If short reads are available, yak can be used to perform additional quality control based on kmer spectra. This can be enabled using --short_reads and a samplesheet that looks like this:

sample,ontreads,hifireads,ref_fasta,ref_gff,shortread_F,shortread_R,paired
sampleName,ontreads.fa.gz,hifireads.fa.gz,assembly.fasta.gz,reference.fasta,reference.gff,short_F1.fastq,short_F2.fastq,true

If there are only single-end reads, shortread_R should remain empty, and paired should be false

Short reads: Polishing with pilon

The assemblies can be polished using available short-reads using pilon. --polish_pilon

This requires additional information in the samplesheet: shortread_F, shortread_R and paired:

sample,ontreads,ref_fasta,ref_gff,shortread_F,shortread_R,paired
sampleName,reads,assembly.fasta.gz,reference.fasta,reference.gff,short_F1.fastq,short_F2.fastq,true

In a case where only single-reads are available, shortread_R should be empty, and paired should be false.

Scaffolding

LINKS, longstitch and / or ragtag can be used for scaffolding.

Using liftoff

If --lift_annotations is used (default), the annotations from the reference genome will be mapped to assemblies and scaffolds using liftoff. This will happen at each step of the pipeline where a new genome fasta is created, i.e. after assembly, after polishing and after scaffolding.

No refence genome

If there is no reference genome available use --use_ref false to disable the reference genome. Liftoff should not be used without a reference, QUAST will no longer compare to reference.

Skipping Assembly

In case you already have an assembly and would only like to check it with QUAST and polish use --skip_assembly true

This mode requires a different samplesheet:

sample,readpath,assembly,ref_fasta,ref_gff
sampleName,path/to/reads,assembly.fasta.gz,reference.fasta,reference.gff

When skipping flye the original reads will be mapped to the assembly and the reference genome.
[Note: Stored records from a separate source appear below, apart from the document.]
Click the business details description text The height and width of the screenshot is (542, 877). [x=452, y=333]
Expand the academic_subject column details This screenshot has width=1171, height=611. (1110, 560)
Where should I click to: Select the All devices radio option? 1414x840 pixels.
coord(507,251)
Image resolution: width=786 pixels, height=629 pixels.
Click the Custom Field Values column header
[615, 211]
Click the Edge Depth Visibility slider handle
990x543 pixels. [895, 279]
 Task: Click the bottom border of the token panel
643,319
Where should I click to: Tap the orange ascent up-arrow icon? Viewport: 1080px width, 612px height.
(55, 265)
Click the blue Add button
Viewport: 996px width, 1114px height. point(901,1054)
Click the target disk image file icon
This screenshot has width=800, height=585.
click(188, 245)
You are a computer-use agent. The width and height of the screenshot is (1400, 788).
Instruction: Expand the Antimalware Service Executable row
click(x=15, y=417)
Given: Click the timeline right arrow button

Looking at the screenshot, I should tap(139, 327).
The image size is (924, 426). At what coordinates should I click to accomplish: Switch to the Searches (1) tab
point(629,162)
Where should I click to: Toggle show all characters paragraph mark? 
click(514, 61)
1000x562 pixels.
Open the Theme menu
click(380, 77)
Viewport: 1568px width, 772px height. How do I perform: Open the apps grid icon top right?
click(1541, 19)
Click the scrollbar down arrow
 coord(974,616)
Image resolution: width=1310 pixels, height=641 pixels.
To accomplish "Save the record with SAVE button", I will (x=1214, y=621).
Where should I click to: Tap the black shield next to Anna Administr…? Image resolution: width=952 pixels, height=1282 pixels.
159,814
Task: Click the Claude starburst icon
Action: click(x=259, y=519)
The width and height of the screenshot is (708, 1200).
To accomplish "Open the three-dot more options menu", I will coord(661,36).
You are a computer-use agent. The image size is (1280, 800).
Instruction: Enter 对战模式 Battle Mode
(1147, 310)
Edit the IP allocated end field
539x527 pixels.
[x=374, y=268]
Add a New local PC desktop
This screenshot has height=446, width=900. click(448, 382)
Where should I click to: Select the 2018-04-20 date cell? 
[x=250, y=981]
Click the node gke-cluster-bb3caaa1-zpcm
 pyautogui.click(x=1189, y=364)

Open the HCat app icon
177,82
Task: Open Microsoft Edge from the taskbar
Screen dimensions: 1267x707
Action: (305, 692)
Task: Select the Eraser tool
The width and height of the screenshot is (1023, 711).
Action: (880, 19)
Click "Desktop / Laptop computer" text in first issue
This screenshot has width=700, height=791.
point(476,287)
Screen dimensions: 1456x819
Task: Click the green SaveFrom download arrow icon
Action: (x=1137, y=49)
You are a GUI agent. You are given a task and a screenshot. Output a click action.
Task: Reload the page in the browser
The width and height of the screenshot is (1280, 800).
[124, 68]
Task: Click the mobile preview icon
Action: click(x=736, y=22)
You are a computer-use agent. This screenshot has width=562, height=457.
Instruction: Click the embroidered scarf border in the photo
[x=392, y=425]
Skipping Flye and mappings

In case you have an assembly and have already mapped your reads to the assembly and the reference genome you can use --skip_assembly true --skip_alignments true

This mode requires a different samplesheet:

sample,readpath,assembly,ref_fasta,ref_gff,assembly_bam,assembly_bai,ref_bam
sampleName,reads,assembly.fasta.gz,reference.fasta,reference.gff,reads_on_assembly.bam,reads_on_assembly.bai,reads_on_reference.bam

QUAST

QUAST will run with the following additional parameters:

        --eukaryote \\
        --glimmer \\
        --conserved-genes-finding \\

Acknowledgements

This pipeline builds on modules developed by nf-core.